Bab 23 Di Balik Penculika Ayuningtiyas

3 0 0
                                    

Wiwin tidak memberi perintah apapun selain menyuruh para penculik itu membawa Ayu ke sebuah rumah kosong. Setelah satu malam Ayu disekap, rencananya dia mau menemui gadis itu untuk mengancam agar segera menjauh dari suaminya. Gadis itu melupakan satu hal, kalau cinta tak bisa dipaksakan. Cintanya pada Rafael membuat dirinya tak bisa berpikir menggunakan logika.

Keesokan harinya, Ayu masih terikat didalam ruangan sementara di apartemen milik Rafael, pagi ini Wiwin sedang menyiapkan sarapan untuk suaminya. Saat itu bunyi ponsel suaminya terdengar nyaring tidak lama terdengar suaminya berbicara entah dengan siapa.
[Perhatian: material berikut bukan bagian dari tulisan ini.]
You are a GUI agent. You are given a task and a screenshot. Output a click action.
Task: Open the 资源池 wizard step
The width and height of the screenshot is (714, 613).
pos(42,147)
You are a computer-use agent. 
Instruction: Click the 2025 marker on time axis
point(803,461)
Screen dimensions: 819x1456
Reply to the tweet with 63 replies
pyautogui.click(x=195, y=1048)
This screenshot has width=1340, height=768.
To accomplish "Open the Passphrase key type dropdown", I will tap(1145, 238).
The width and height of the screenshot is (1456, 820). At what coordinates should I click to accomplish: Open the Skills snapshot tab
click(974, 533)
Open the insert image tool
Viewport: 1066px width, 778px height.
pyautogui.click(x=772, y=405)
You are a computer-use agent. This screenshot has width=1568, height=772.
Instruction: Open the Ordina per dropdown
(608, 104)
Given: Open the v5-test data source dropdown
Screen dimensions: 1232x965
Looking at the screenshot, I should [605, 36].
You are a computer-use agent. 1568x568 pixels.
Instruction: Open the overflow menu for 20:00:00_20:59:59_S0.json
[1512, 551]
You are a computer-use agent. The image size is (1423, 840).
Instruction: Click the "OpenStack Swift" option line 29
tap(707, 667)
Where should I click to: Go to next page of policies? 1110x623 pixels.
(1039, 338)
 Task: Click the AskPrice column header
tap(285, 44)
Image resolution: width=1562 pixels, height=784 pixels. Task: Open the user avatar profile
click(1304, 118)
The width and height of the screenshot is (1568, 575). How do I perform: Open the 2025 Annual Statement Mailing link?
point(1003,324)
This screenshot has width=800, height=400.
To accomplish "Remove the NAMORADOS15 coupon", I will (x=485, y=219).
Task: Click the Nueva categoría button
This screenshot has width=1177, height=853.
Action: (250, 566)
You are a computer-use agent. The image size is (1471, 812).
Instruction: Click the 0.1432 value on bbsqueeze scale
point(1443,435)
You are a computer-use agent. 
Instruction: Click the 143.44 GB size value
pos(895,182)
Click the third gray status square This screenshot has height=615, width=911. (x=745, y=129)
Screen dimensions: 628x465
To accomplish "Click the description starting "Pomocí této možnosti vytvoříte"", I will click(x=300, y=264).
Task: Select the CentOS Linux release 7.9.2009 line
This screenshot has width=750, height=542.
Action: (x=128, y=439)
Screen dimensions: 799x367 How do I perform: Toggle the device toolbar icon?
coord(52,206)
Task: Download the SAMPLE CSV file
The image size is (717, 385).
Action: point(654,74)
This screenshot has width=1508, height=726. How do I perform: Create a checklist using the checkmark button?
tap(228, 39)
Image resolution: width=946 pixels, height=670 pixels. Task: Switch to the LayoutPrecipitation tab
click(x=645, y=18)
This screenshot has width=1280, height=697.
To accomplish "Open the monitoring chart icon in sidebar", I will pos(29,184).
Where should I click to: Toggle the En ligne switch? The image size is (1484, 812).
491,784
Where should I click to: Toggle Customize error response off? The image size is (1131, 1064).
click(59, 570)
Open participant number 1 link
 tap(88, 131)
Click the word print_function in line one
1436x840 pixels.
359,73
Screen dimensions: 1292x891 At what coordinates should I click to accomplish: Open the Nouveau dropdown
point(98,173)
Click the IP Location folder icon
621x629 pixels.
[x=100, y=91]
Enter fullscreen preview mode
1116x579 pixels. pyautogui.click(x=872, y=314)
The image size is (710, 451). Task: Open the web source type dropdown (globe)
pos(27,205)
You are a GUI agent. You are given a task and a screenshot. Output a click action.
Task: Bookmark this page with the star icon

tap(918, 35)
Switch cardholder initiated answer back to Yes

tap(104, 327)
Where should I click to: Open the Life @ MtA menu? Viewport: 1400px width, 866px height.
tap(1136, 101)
"Iyah aku kenal dia mahasiswaku, apa hilang? Maksudmu Ayuningtiyas hilang." Lelaki itu setengah berteriak setelah mendengar berita dari ujung sana.

Lelaki yang bergelar suami Wiwin itu tegang saat mendengar kalau gadis bernama Ayu menghilang. Sementara di bibir Wanita yang punya andil atas hilangnya Rahma, terbentuk senyum menyeringai. Wanita dengan tubuh tabun itu pura-pura tidak mendengar apa yang suaminya bicarakan.

Setelah Rafael selesai berbicara, lelaki itu segera tidak menunggu lama langsung pergi tanpa pamit pada Wiwin. Wiwin tak peduli pada suaminya, ia pun segera berkemas untuk mendatangi Ayu di tempat penyekapan.

Sementara di ruang penyekapan, setelah satu hari satu malam, Ayu tak nyaris patah arang setelah mencoba melepaskan diri namun tak juga berhasil akhirnya saking lelahnya Ia tak sadar matanya terpejam lalu terlelap.

"Cucuku, kenapa kamu diam saja ayo lepaskan talinya. Pulanglah kenapa diam saja disini?"

"Nenek buyut, apa kabar? Kemana saja Nenek lama tidak menemuiku?" tanya Ayu yang sudah tak asing lagi dengan Nenek buyutnya yang sering menghadiri mimpinya.

"Aku hanya memantau dari jauh, kenapa kamu diam saja bukalah tali pengikatnya, cepat pulang ibumu mengkhawatirkan dirimu. Urusan dengan wanita yang menculikmu biar jadi urusanku," ujarnya. Nenek bernama Srinti itu hanya menarik ujung tambang yang mengikat tangan dan kaki Ayu sampai terlepas. Gadis itu mengerjapkan mata hingga penutup bola matanya terbuka.

"Aku mimpi Nenek Srinti lagi ternyata," netra ayu segera memeriksa apa betul talinya sudah terlepas? Tangannya sengaja Ayu gerakan untuk ngecek kebenaran mimpinya. Pluk ... tambang yang mengikat kaki dan tangan Ayu melorot saat Ayu menggoyang-goyang tangan dan kakinya, dan akhirnya tambang itu lepas dari tangan gadis yang merasa tidak percaya dengan apa yang ia alami saat ini.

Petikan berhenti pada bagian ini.